In the column on the boy child, which church does the Reverend Richard Rukundo belong to?

═══ STUDY TEXT

Trust readers to put writers on the spot even when the latter think they have put forward a watertight case. I found myself in a tight corner as soon as a friend read my offering on rape to commemorate last week’s International Women’s Day.
Her beef was the negative portrayal of men in the rape of Tamar saga (2 Samuel 13:1-22) arising from a recent consultation of the World Council of Churches (WCC). Truth be told, I deliberately gave the boy child a blackout since opinion on the situation of the boy child is divided, with some human rights activists holding the view that the boy child debate is diversionary.
Indeed, predictions that achieving gender parity could be 120 years away only serve to bolster cynicism over the boy child hoopla.
To be fair to the 45 participants at the inter-generational consultation of WCC’s Ecumenical HIV and Aids Initiatives and Advocacy in Limuru, a lone voice did speak up for the boy child.
Defending biblical Amnon, who raped his half-sister, Tamar, Reverend Richard Rukundo of the Anglican Church in Uganda asked participants from 12 African countries: “Wasn’t there anything good about this boy?”
The clergyman then raised questions, which, in retrospect, speak to the adolescent crisis in sub-Saharan Africa. There was the issue of the “adolescent, who is growing up in a vacuum, without role-modelling; father and brothers are always on WhatsApp,” the cleric said.
He noted that most boys were growing up without fathers. Like David’s sons, whose father was permanently engaged in military campaigns, the boy child has lost the much-needed touch with the father.
The situation of the African boy child is very similar to Amnon’s, who “never got an opportunity to discuss with the absent father what men talk with men”, said the Reverend Rukundo.
NEGLECTED BOY CHILD
It emerged in Limuru that, in South Africa, for instance, 505 per cent more girls than boys get infected with HIV. A male editor I shared the statistic with quipped: “It only means that a few boys on the rampage are infecting a host of their female peers with Aids.”
And yet, it was not until I read the booklet, The Status of the Boy Child in Kenya, that the Reverend Rukundo’s worry about the neglected boy child hit me.
Based on a survey in eight counties, namely, Kilifi, Mombasa, Kiambu, Kericho, Garissa, Kisumu, Kakamega, and Embu, the study has sobering facts. “Majority (92 per cent) of the respondents agreed that the boy child is lagging in the gender equality agenda whereas 8 per cent disagreed,” the study states.
In the foreword, National Gender and Equality Commission (NGEC) chairperson Winnie Lichuma singles out family and home-related issues, socialisation, culture, and traditions as factors in the exclusion of boys in the gender debate.
Fathers’ absence, which the Rev Rukundo blamed for Amnon’s poor socialisation, leading him to rape his half-sister, is equally treated seriously in the NGEC study.
The study refers to the UN Convention on the Rights of the Child, which identifies parents and family as providing the best environment for children to grow. It is noted that, “where the father is often absent from home or is alcoholic, boys lack role models and parental guidance and this affects their development and even behaviour.”
The survey addresses the misperception that boys need not be monitored. Girls in the study noted that, “mothers are more concerned about the girls’ whereabouts, especially in the evenings, than they are about the boys.”
In a parental vacuum, drug and alcohol abuse becomes rampant. Peer pressure holds sway, leading to impaired thinking. Rampant cases of violence against girls and women, including rape, are signs of mentally ill boys.
The study concludes that, “over-focus on the girl child through selective programmes and interventions [is] pushing the boy to lose confidence and develop low self-esteem,” hence, society ignores boys’ socialisation at its own peril.

══════
═══ DATASET SECTION

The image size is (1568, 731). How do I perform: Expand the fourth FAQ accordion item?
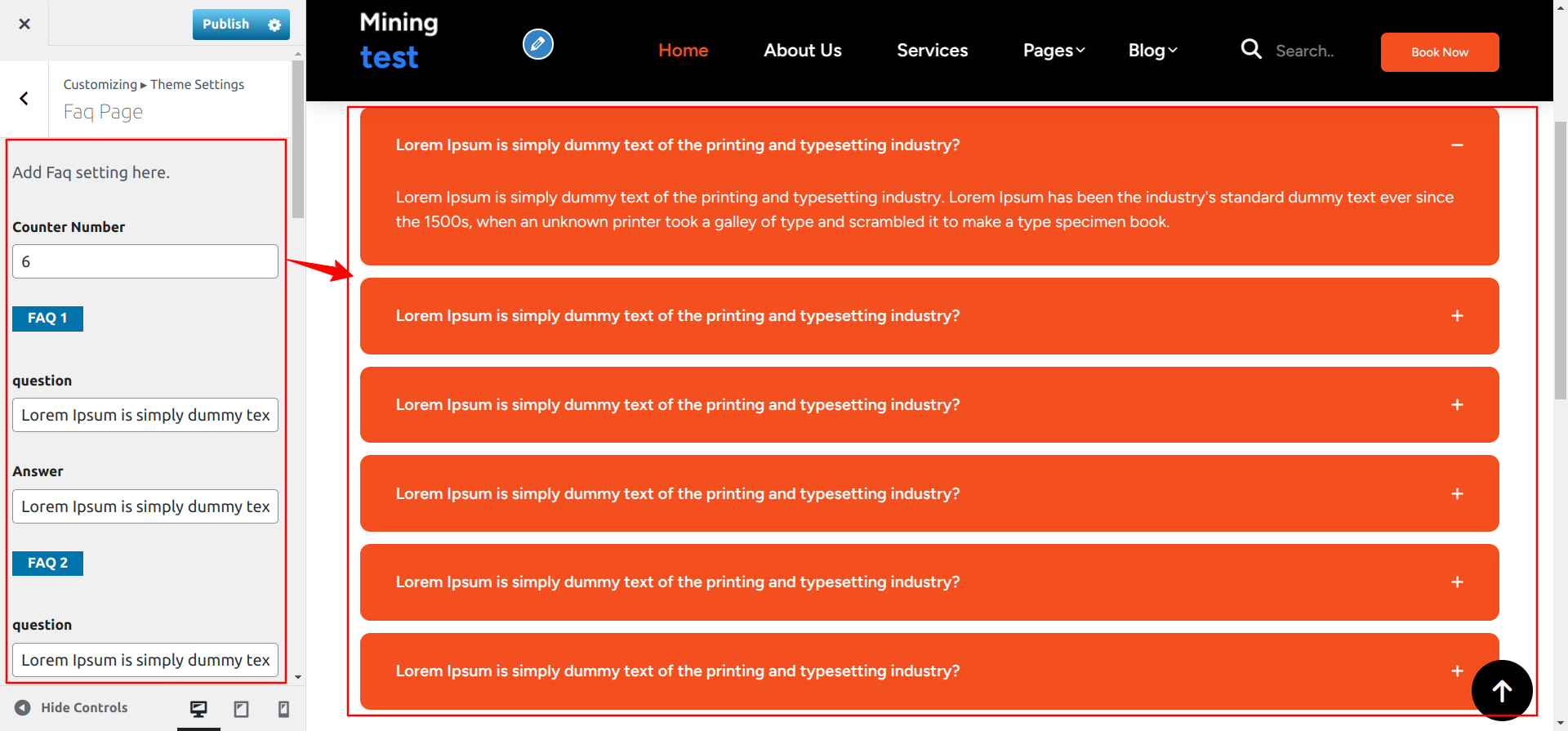(x=1456, y=494)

══════

**OUTPUT OF THE TASK**
The Anglican Church in Uganda.